*TRY IT*.
Please produce an exact copy of only the lines from the one with "Task: Click the Delete trash icon in toolbar" through the last one of the material, without pictures.

═══ AVAILABLE DATA ═══

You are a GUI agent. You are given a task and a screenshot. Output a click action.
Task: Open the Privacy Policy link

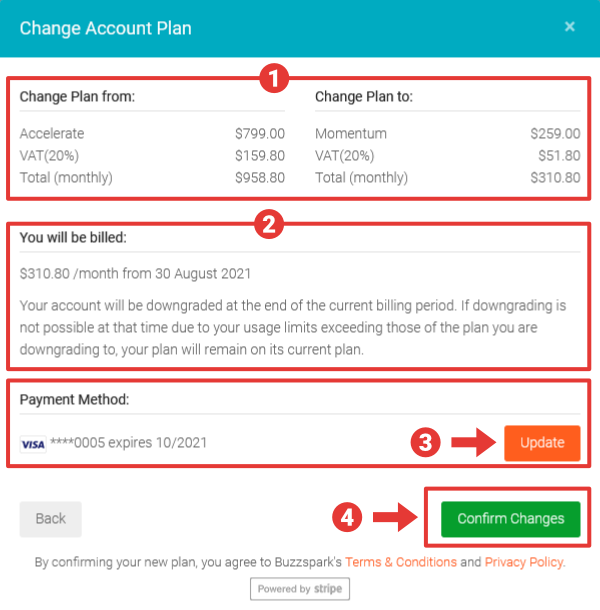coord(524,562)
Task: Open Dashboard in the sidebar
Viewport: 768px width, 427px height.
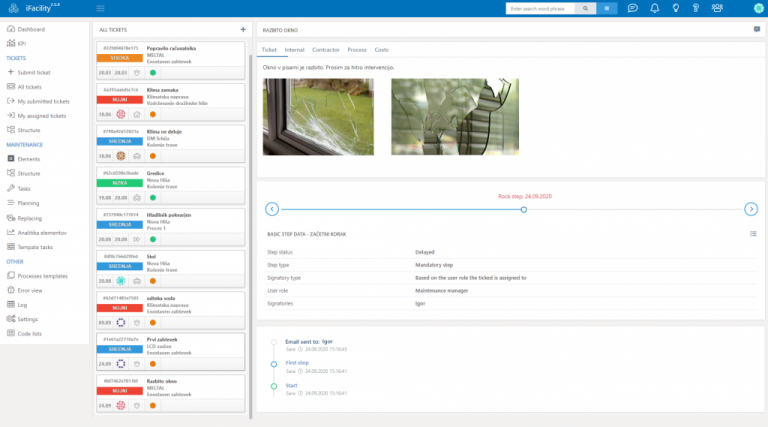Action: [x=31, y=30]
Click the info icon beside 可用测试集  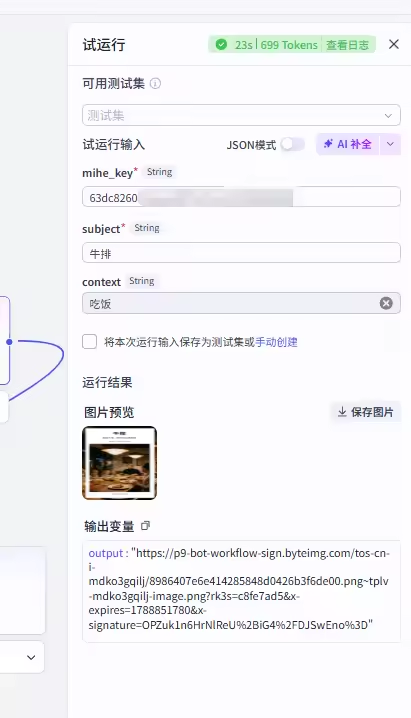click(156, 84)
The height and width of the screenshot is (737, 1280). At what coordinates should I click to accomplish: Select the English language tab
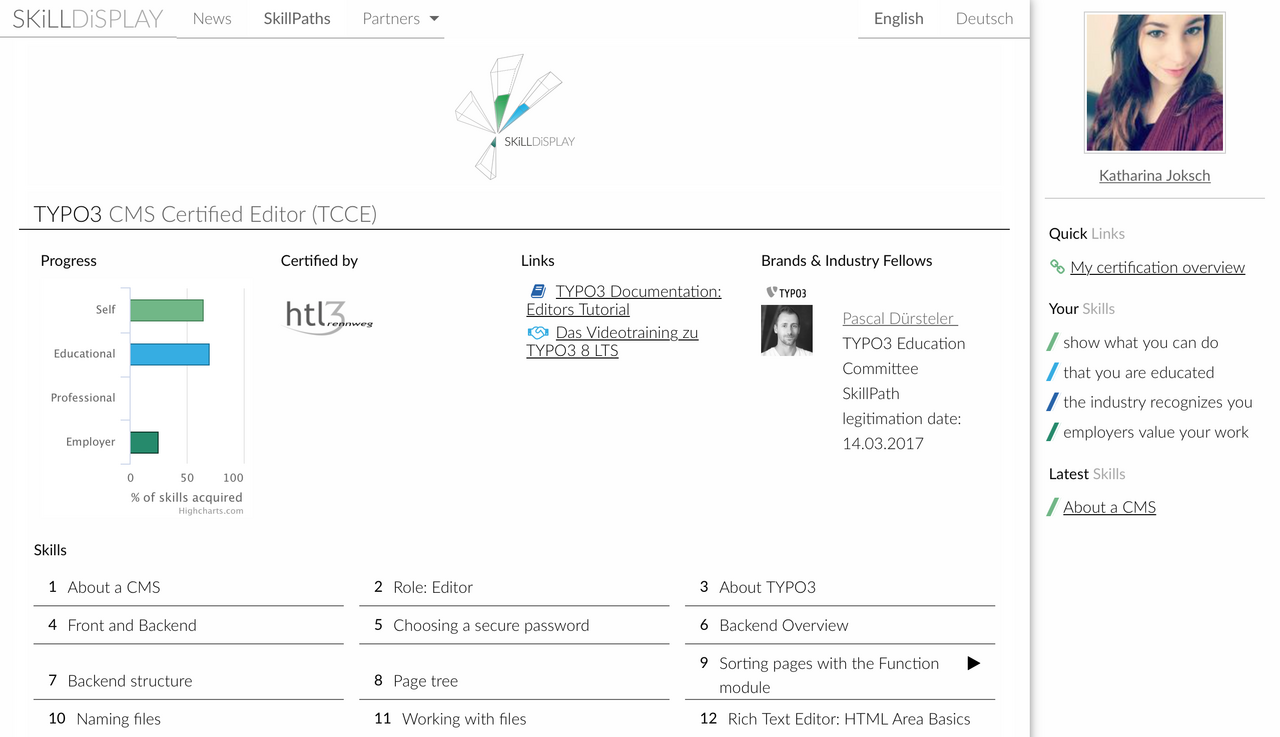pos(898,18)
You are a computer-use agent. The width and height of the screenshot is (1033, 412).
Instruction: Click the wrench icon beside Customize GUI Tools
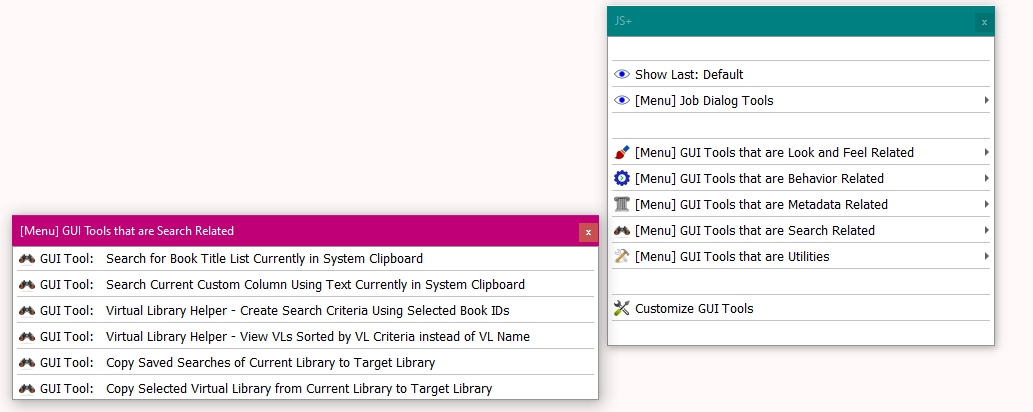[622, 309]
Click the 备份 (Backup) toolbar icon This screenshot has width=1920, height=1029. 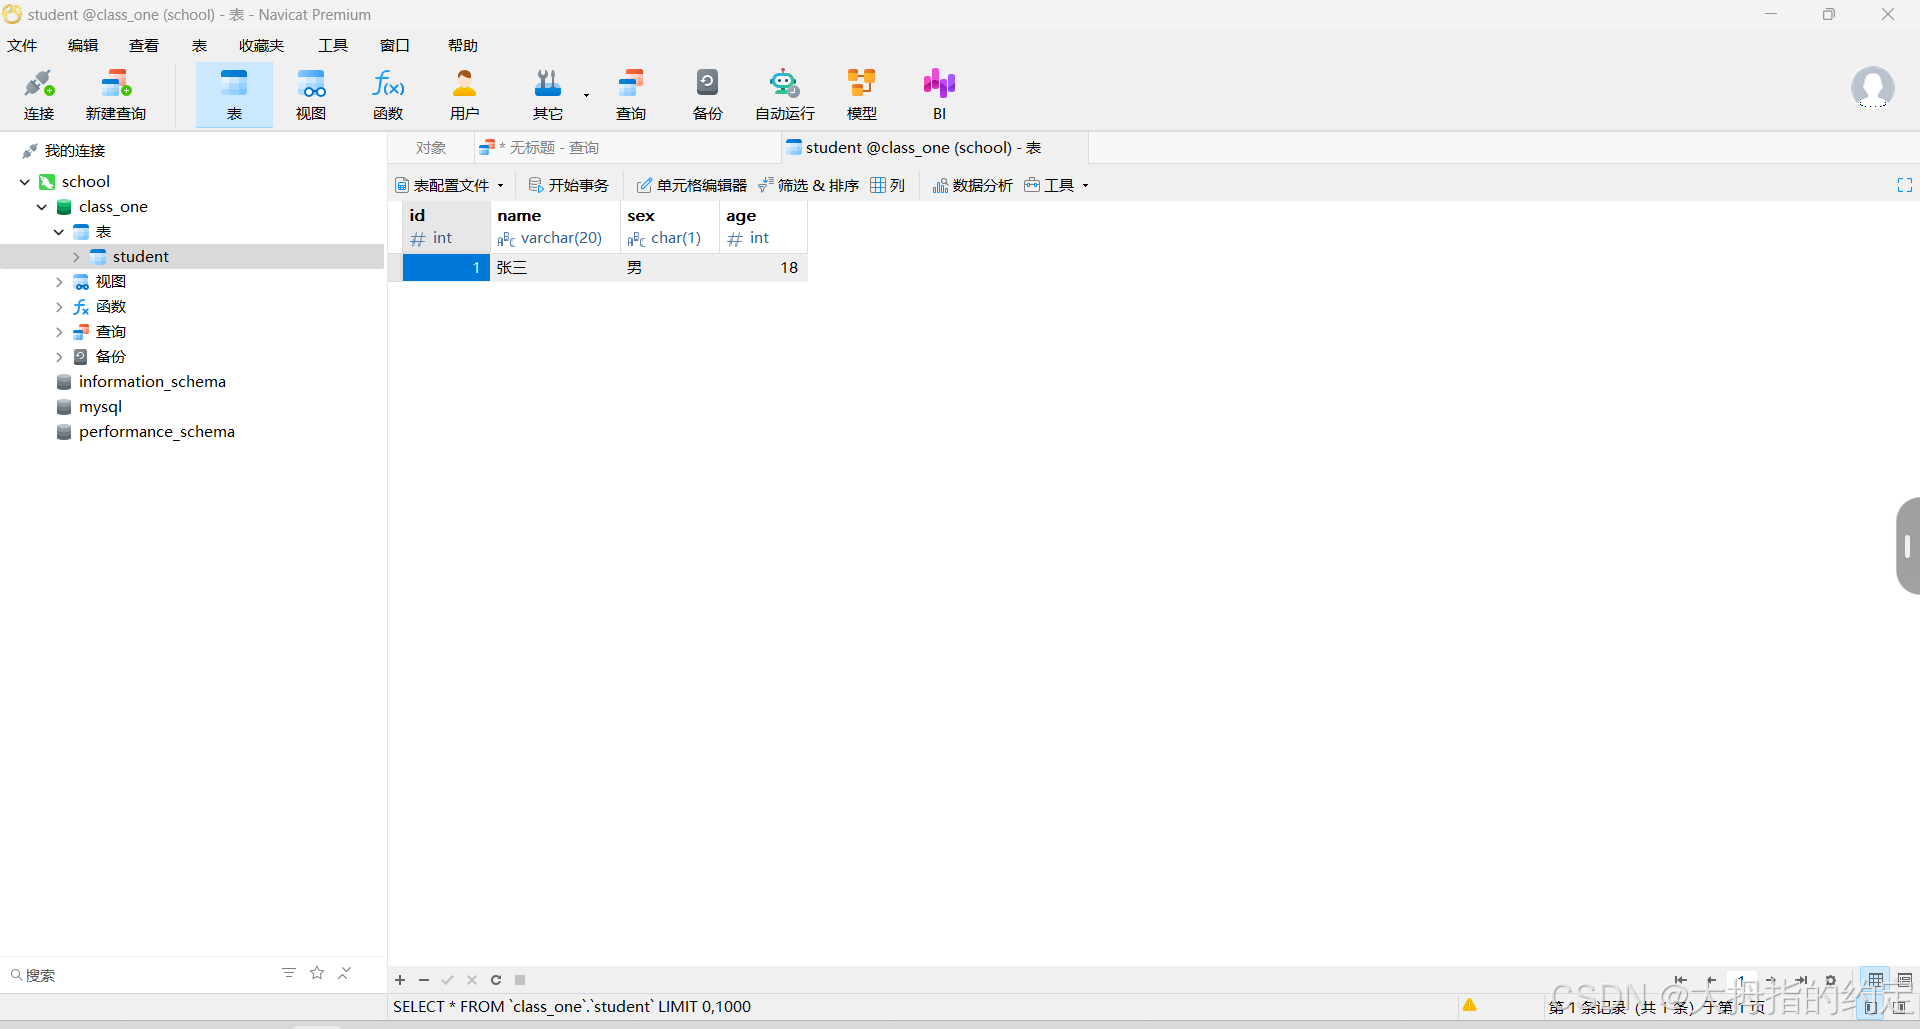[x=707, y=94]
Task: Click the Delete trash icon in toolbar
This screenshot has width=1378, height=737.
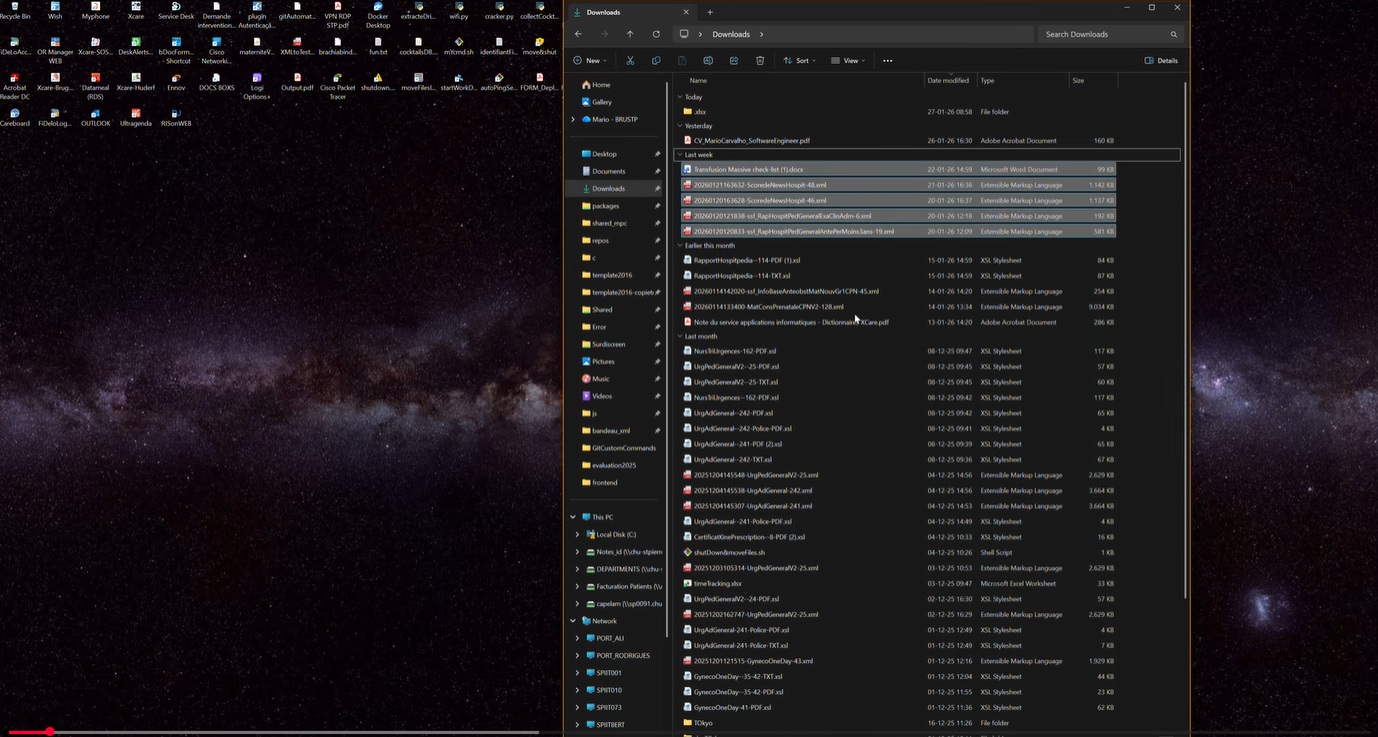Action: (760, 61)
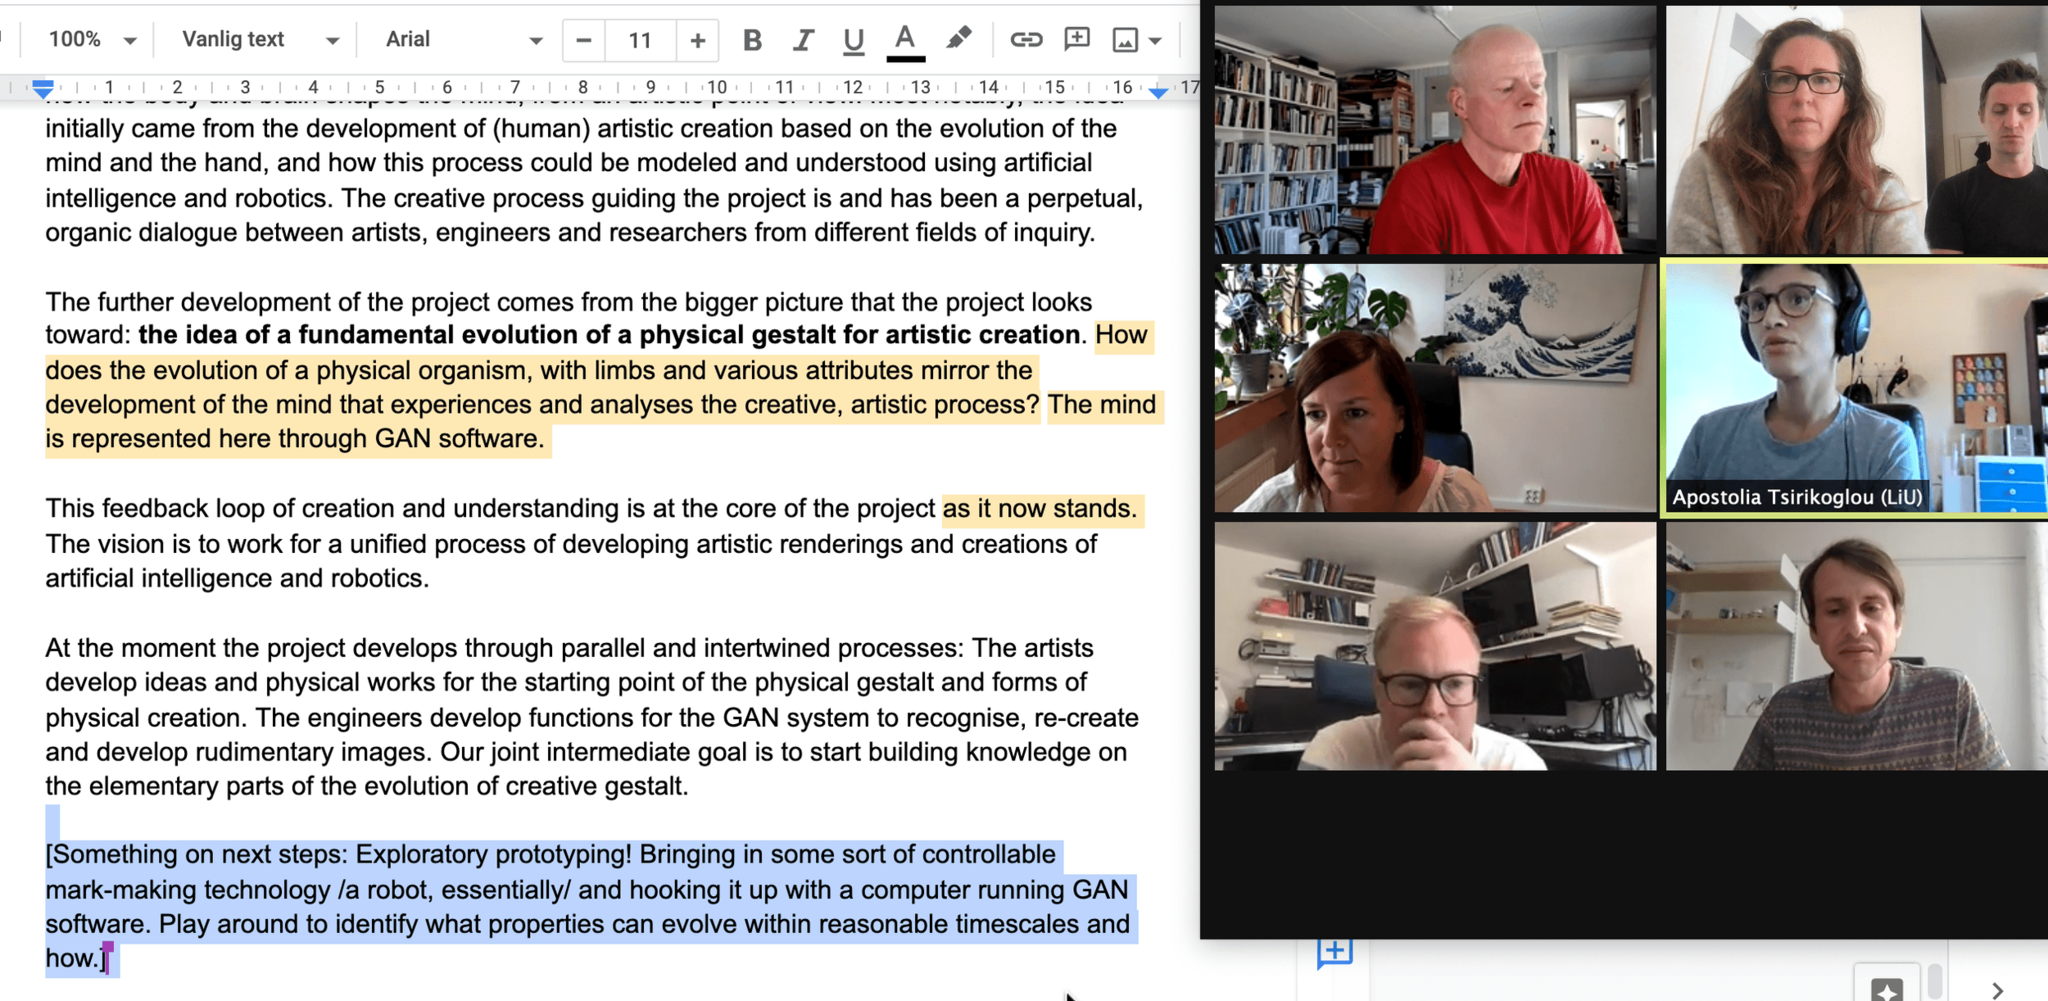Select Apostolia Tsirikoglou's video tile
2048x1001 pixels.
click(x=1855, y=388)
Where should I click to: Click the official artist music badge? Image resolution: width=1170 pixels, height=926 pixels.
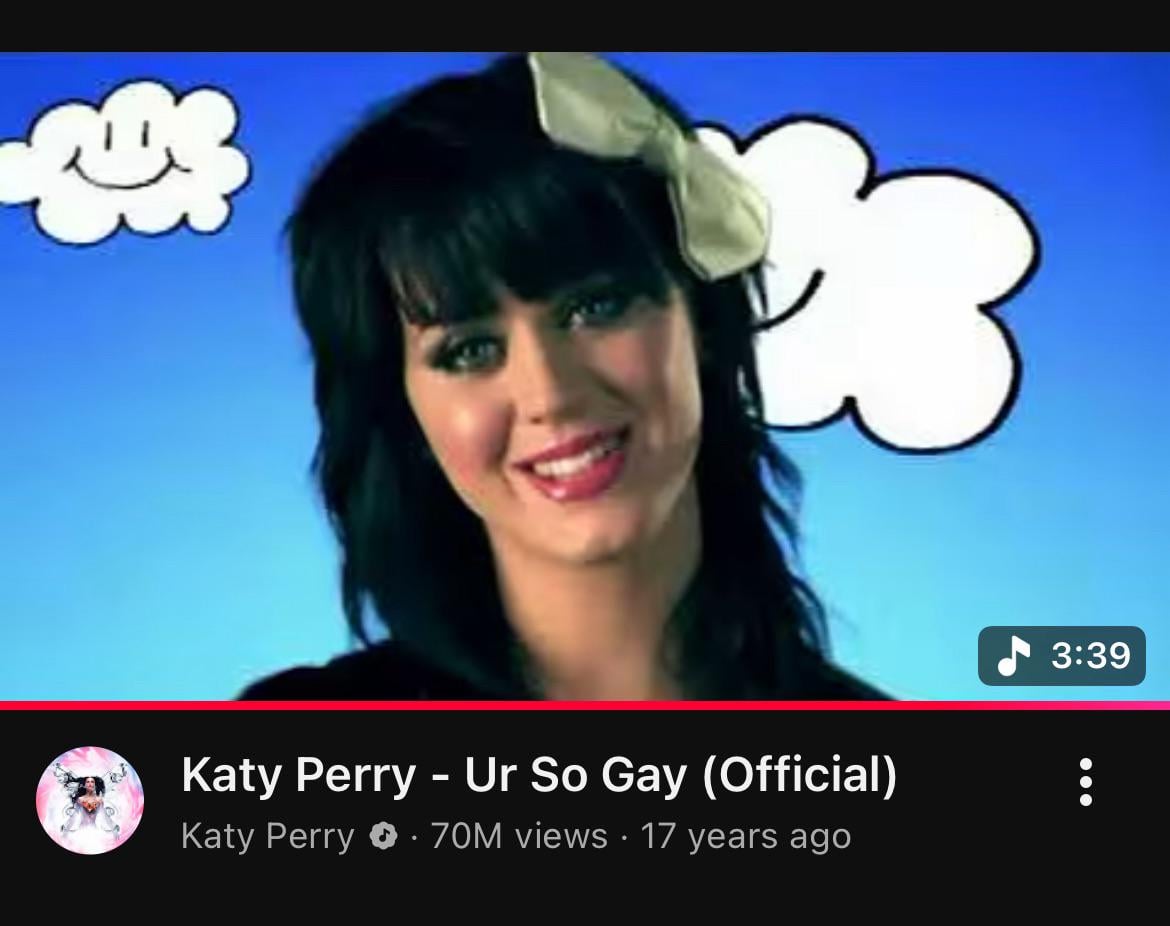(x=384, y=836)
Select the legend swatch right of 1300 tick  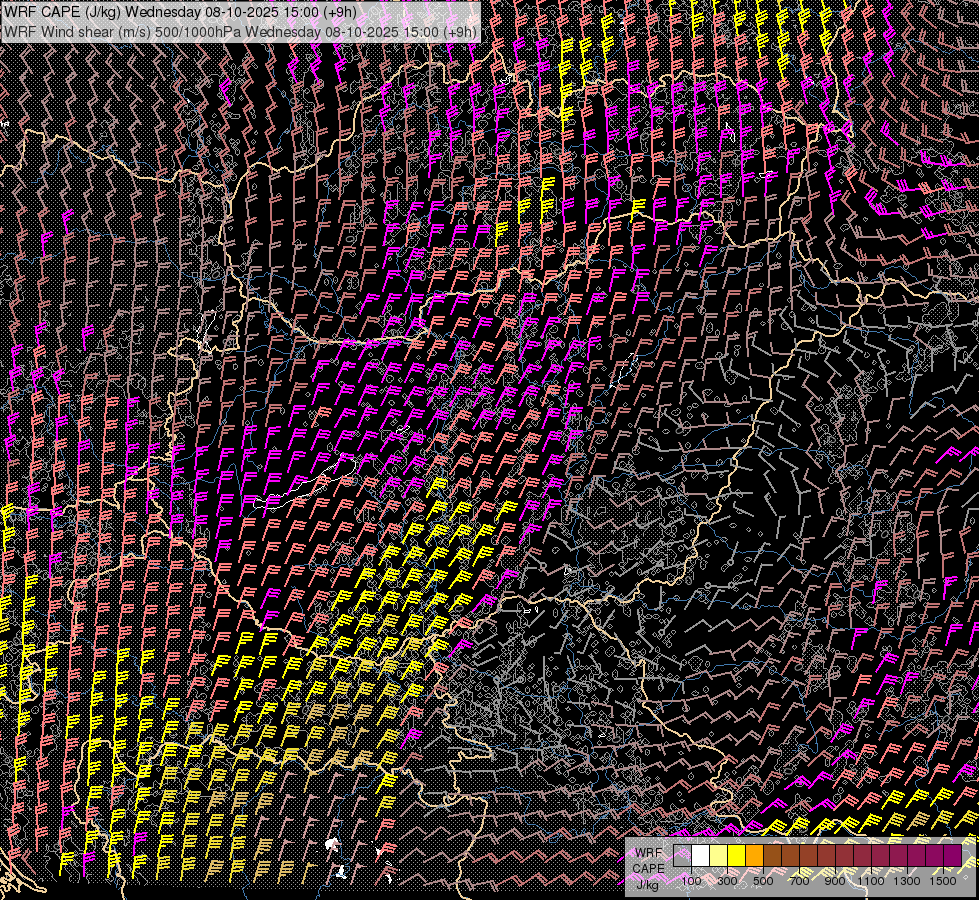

═══

*ANSWER*.
Task: Click the Delete trash icon in toolbar
This screenshot has width=1378, height=737.
Action: (760, 61)
Select Apostolia Tsirikoglou's video tile
2048x1001 pixels.
click(x=1855, y=388)
Where should I click to: Click the official artist music badge? Image resolution: width=1170 pixels, height=926 pixels.
(x=384, y=836)
Select the legend swatch right of 1300 tick  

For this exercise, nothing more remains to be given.